I monti Sibillini si trovano sull’appennino umbro-marchigiano, tra le province di Macerata, Fermo e Ascoli Piceno da un lato, e Perugia dall’altro. Diverse cime superano i 2000 metri, e il monte Vettore con i suoi 2476 metri è il più alto; degni di nota anche il monte Priora, il monte Bove e il monte Sibilla. Territorio ricco di flora e fauna: possiamo imbatterci in lupi, caprioli, camosci e cervi. Si segnala anche la presenza di un animale endemico, il Chirocefalo del Marchesoni, un piccolo crostaceo che vive solo ed esclusivamente nel lago di Pilato, che si trova nel circo glaciale del monte Vettore.

In questo lago di origine glaciale, l’unico naturale delle Marche, il chirocefalo infatti vive e si riproduce riuscendo a sopravvivere anche nei periodi in cui il lago si prosciuga anticipatamente a causa della scarsa neve e siccità. Una delle tante leggende che circondano questi monti è proprio legata a questo lag: secondo la tradizione popolare  Ponzio Pilato dopo aver fatto crocifiggere Gesù fu condannato a morte. Il suo corpo venne posizionato su un carro di bufali che vennero lasciati liberi di vagare senza meta, giungendo sui Sibillini fino alla cima del Redentore dove essi fecero cadere il corpo nel lago sottostante. C’è in realtà anche un altro laghetto naturale di origine glaciale, il laghetto di Palazzo Borghese che si trova sotto l’omonima cima, ma la sua durata è molto breve, circa un mese dallo scioglimento delle nevi fino al prosciugamento. Anche qui vive un chirocefalo endemico, il Chirocefalo della Sibilla.

Non lontano dal monte Vettore si erge il monte Sibilla, dal quale la deriva il nome della catena montuosa, che svetta tra la Gola dell’Infernaccio e la vallata di Foce di Montemonaco. Il suo nome proviene da un’altra leggenda, quella della Sibilla Appenninica che si diceva avesse dimora proprio in una grotta situata nei pressi della cima del monte Sibilla (oggi in parte crollata). Leggenda resa celebre dal “Guerrin Meschino” di Andrea da Barberino nel 1409 e dal “Le paradis de la ReineSybille” di Antoine De La Sale.

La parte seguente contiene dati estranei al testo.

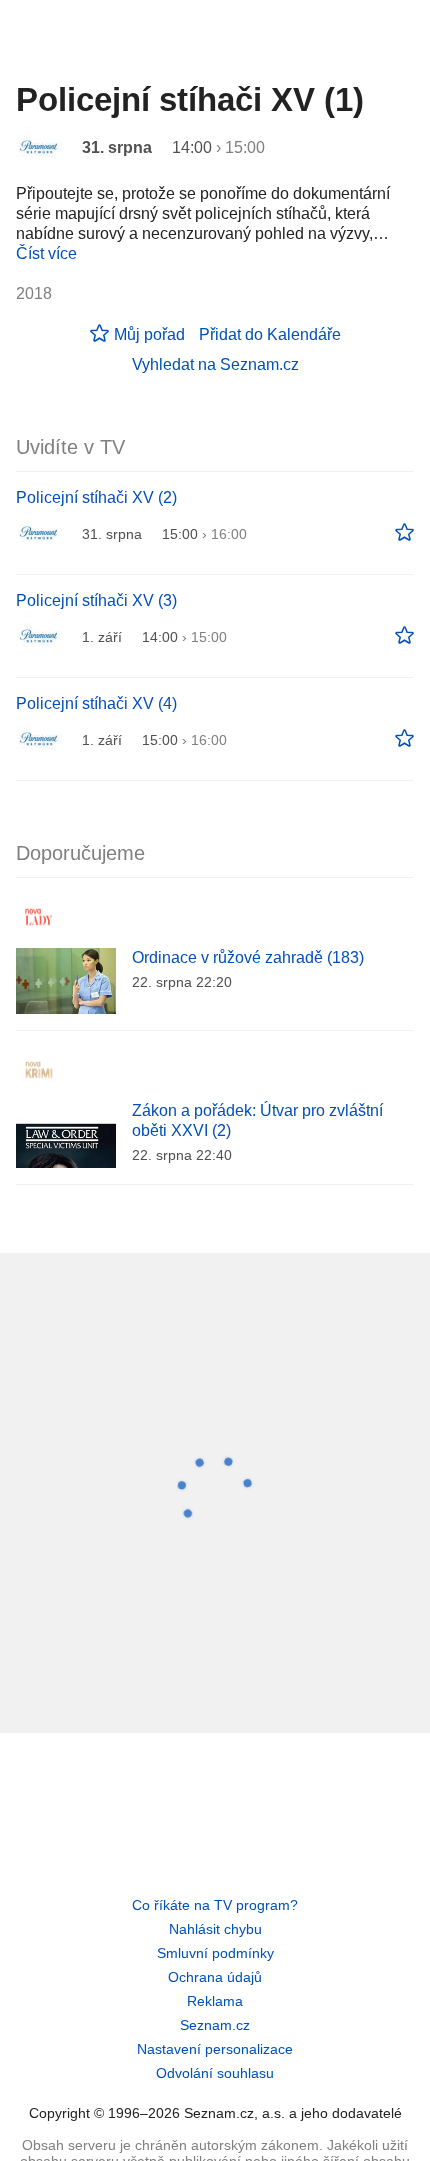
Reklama (215, 2001)
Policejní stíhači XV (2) (96, 497)
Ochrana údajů (215, 1977)
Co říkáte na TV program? (215, 1905)
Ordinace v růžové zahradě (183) (248, 957)
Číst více (46, 253)
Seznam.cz (215, 2025)
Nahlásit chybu (215, 1929)
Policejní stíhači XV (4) (96, 703)
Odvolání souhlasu (215, 2073)
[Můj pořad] (404, 533)
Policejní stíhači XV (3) (96, 600)
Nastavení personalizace (215, 2049)
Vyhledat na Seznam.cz (215, 364)
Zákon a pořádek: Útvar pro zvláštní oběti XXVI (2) (257, 1120)
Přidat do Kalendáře (270, 334)
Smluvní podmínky (215, 1953)
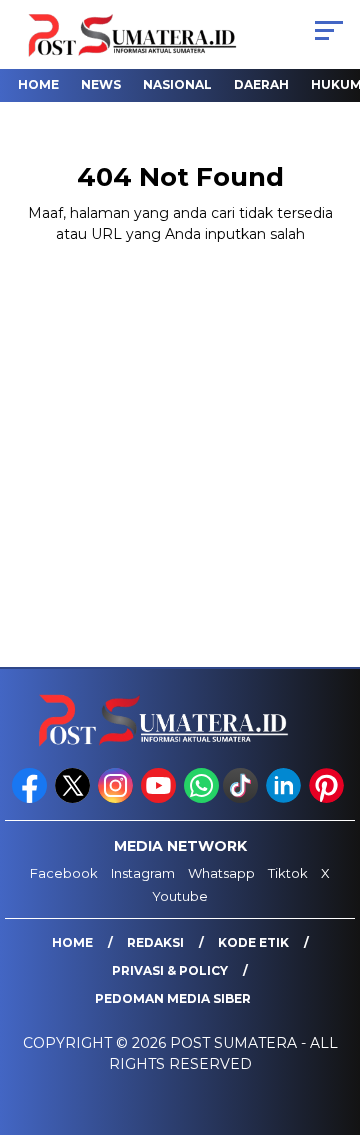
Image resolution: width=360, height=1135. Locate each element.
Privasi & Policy (170, 970)
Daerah (261, 84)
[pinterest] (328, 798)
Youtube (180, 896)
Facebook (64, 873)
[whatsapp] (201, 798)
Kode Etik (253, 942)
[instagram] (117, 798)
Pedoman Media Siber (173, 998)
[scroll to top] (332, 1019)
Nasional (177, 84)
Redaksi (155, 942)
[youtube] (160, 798)
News (101, 84)
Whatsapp (221, 873)
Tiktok (288, 873)
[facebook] (31, 798)
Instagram (143, 873)
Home (38, 84)
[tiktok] (242, 798)
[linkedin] (285, 798)
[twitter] (74, 798)
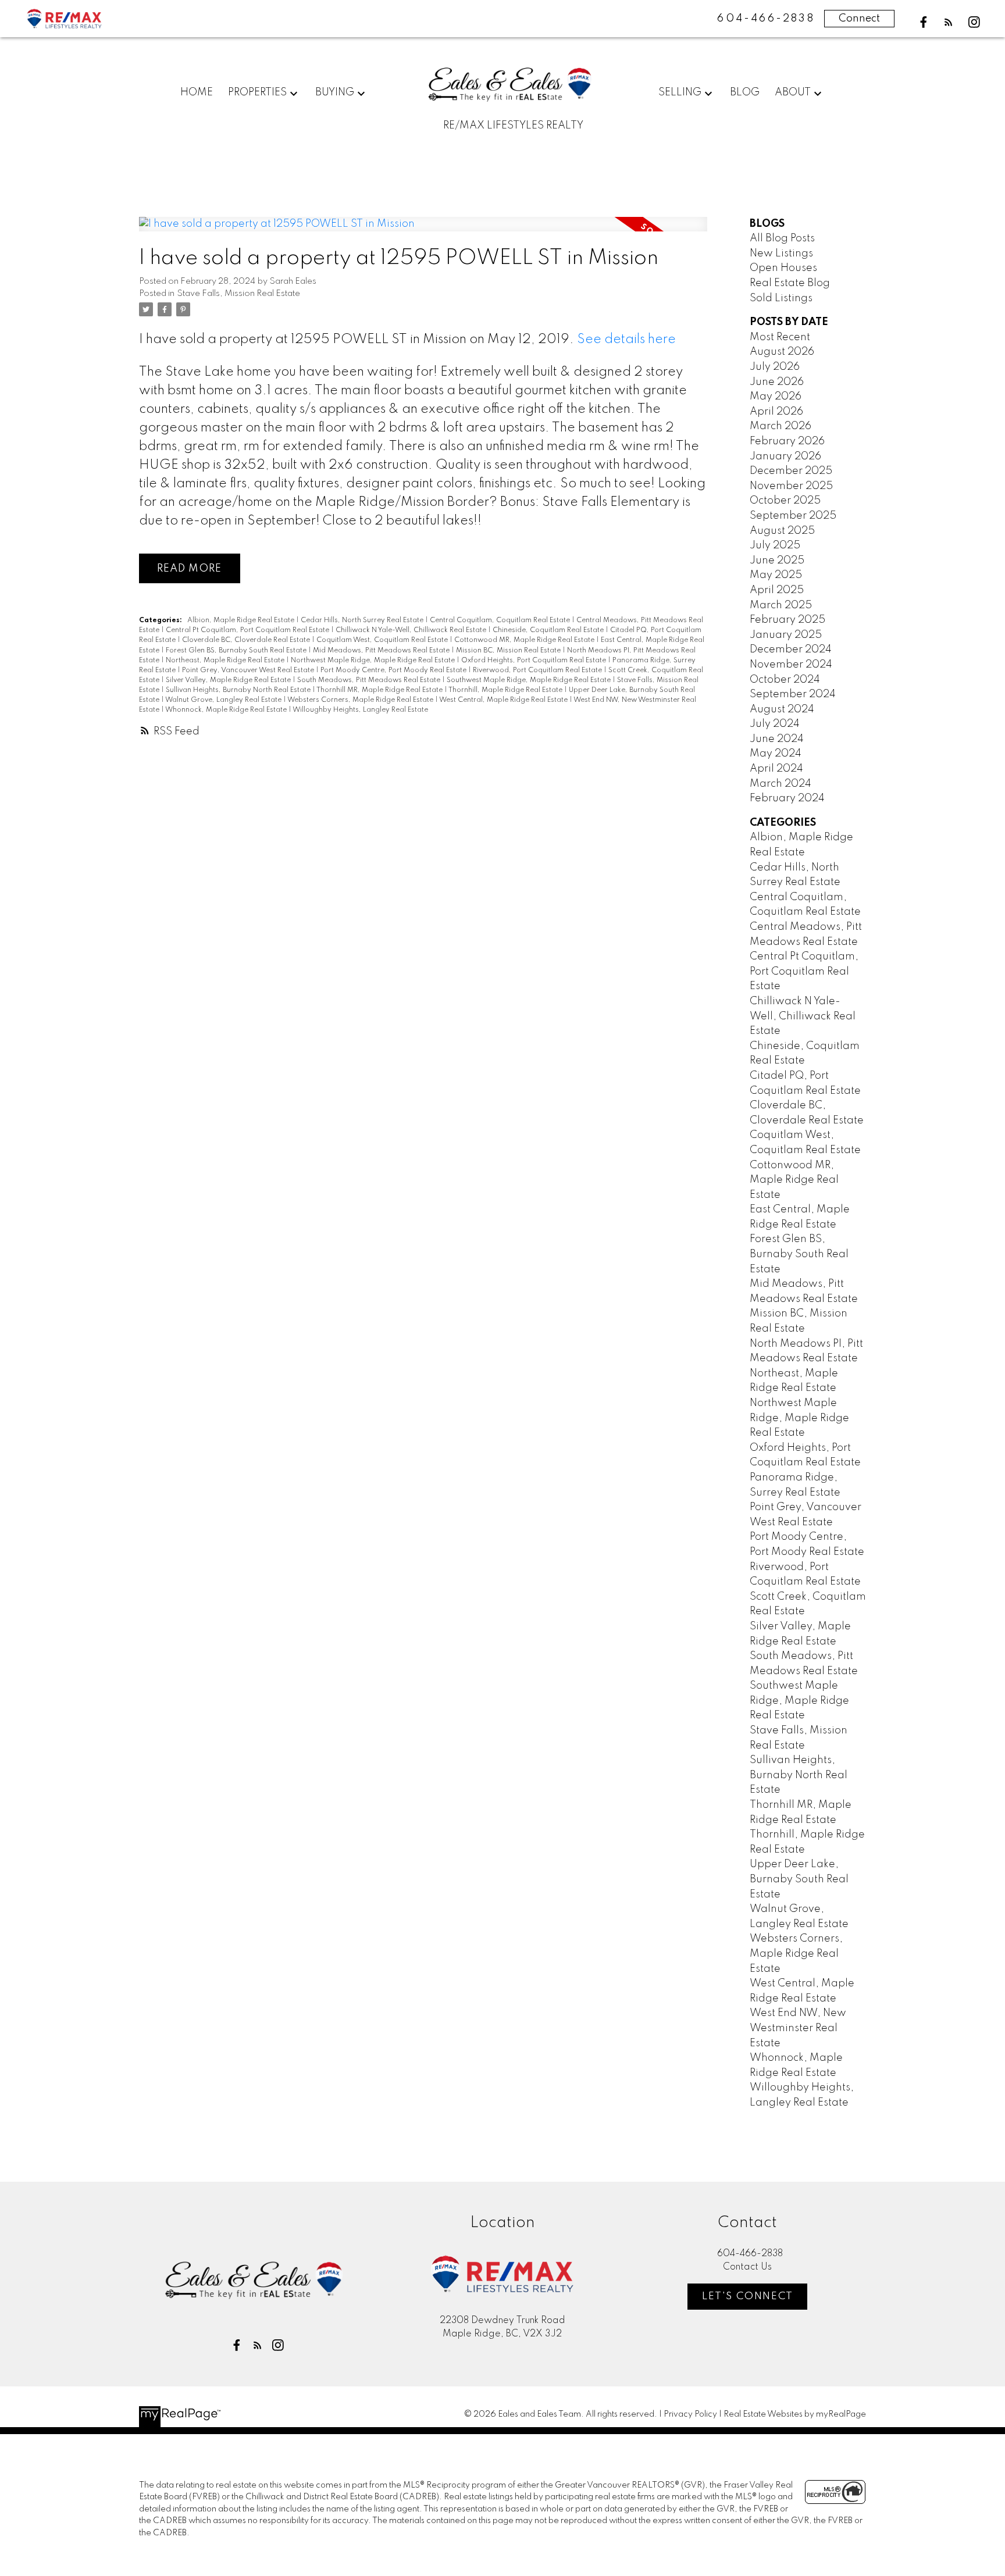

La gola dell’Infernaccio è una gola naturale scavata dal fiume Tenna tra le pareti del monte Sibilla e del monte Priora. Risalendo il corso del torrente attraverso questa stretta gola si può giungere poi all’Eremo di San Leonardo. Qui a 1128 metri, sulle rovine di un insediamento fortificato, fu edificato nel 1066 l’Eremo dagli abitanti di Montefortino che però nel corso dei secoli finì per tornare in rovine… finché negli anni ‘70 padre Pietro Lavini (che poi divenne noto come “muratore di Dio”) decise di riportarlo in vita, rimettendo in piedi, pietra dopo pietra, uno dei monumenti più importanti dei Sibillini.

 

All’interno del territorio dei Monti Sibillini c’è spazio anche per un piccolo canyon nei pressi del Lago di Fiastra denominato Lame Rosse. Questo nome rappresenta benissimo ciò che si può osservare in questo luogo, ovvero dei pinnacoli di ghiaia di colore rosso formatisi grazie all’erosione dovuta agli agenti atmosferici.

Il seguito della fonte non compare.